Upper body exercises are important because we have so many different muscles in that area. The upper body can be divided into 6 parts. The lower back, upper back, chest, shoulders, neck, and arms.
Each body part has a few different exercises that build the muscles in that area. Here are the names and locations of the muscles we will be exercising.
Erectors of the back-columns of muscles on either side of the spine
Lats- latissimus dorsi muscles on the back(under the arms)
Upper back- small muscles around the shoulder blades,and the large kite-shaped trapezius which covers much of the upper back and slopes into the neck
Shoulders-deltoids (or delts)
Neck
Chest-pectorals, or pecs
Triceps-rear of the upper arm
Biceps and Brachialis- front of the upper arm
Your abdominals, although they appear on the upper portion of your body, are discusses in their own section, under
abdominal exercises
Often you will see that one upper body exercise works 3-4 different muscles.

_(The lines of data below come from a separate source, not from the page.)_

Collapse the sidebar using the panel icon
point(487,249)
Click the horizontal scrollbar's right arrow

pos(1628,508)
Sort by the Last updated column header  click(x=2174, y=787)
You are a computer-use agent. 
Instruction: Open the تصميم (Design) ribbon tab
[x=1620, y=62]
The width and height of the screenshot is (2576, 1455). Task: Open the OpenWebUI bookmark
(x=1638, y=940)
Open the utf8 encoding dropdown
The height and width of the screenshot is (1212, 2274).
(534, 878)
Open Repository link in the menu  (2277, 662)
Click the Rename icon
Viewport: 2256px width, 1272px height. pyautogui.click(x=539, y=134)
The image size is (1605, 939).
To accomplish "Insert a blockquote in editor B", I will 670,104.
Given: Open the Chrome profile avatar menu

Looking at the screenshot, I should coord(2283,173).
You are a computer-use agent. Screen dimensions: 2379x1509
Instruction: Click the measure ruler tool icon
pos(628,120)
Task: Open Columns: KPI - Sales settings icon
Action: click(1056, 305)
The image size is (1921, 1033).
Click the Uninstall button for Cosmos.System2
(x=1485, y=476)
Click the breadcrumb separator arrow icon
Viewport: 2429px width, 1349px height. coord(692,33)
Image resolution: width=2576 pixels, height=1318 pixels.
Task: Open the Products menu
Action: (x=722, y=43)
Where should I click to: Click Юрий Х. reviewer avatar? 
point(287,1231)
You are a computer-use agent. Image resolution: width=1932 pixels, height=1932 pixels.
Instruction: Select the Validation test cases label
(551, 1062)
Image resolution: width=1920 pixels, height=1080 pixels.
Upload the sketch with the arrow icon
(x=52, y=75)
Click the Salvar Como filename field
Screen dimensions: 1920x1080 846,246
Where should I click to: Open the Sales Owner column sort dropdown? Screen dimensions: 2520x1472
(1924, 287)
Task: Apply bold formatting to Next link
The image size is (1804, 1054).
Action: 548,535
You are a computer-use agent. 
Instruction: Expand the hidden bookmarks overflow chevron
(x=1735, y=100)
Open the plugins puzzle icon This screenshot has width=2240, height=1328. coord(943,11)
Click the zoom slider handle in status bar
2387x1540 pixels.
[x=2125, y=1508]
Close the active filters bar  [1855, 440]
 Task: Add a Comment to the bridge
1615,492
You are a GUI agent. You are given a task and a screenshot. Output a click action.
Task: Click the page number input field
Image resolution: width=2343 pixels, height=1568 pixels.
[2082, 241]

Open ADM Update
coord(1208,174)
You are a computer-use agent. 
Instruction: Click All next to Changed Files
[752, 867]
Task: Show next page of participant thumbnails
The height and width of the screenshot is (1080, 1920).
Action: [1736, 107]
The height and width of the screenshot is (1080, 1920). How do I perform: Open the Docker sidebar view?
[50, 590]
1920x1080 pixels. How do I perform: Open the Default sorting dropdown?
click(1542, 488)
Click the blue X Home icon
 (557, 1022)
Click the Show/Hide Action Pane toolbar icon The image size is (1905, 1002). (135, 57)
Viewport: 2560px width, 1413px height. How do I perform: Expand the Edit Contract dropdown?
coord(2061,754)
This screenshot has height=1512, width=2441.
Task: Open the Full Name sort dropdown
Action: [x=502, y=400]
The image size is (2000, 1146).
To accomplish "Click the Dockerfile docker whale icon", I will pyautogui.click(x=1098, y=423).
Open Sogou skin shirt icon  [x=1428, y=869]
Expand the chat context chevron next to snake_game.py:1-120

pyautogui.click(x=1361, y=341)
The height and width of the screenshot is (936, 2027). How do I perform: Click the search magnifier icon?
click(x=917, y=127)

Other exercises just specialize on one muscle.
Erector exercises include back extensions, deadlifts (bent-legged, partial, and stiff-legged), side bends, and Squats.
Latissimus dorsi exercises include cable row, deadlift (bent-legged, partial, and stiff-legged), dumbbell rows, parallel bar dip, prone rows, pulldowns, pullovers, and pullups.
To work the muscles of the upper back do cable rows, deadlifts (bent-legged, partial, and stiff-legged), dumbbell rows, prone rows, pulldowns, pullups, and shrugs.
For your deltoids do bench press (close-grip, incline and decline) cable row, dumbell row, L-fly, overhead lockout, overhead press, parallel bar dip, and prone row.
Neck exercises include using a four way neck machine, and resistance strap, balls or partners.
To work your chest do bench press (close-grip, incline and decline),parallel bar dips, pulldowns, and pullovers.
To strengthen your biceps you will want to do curls, cable rows, dumbbell rows, prone rows, pulldowns, and pullups.
To strengthen your triceps you can do tricep extensions, bench press (close- grips, declines, and inclines), overhead lockouts, overhead press, parallel bar dips, and pullovers.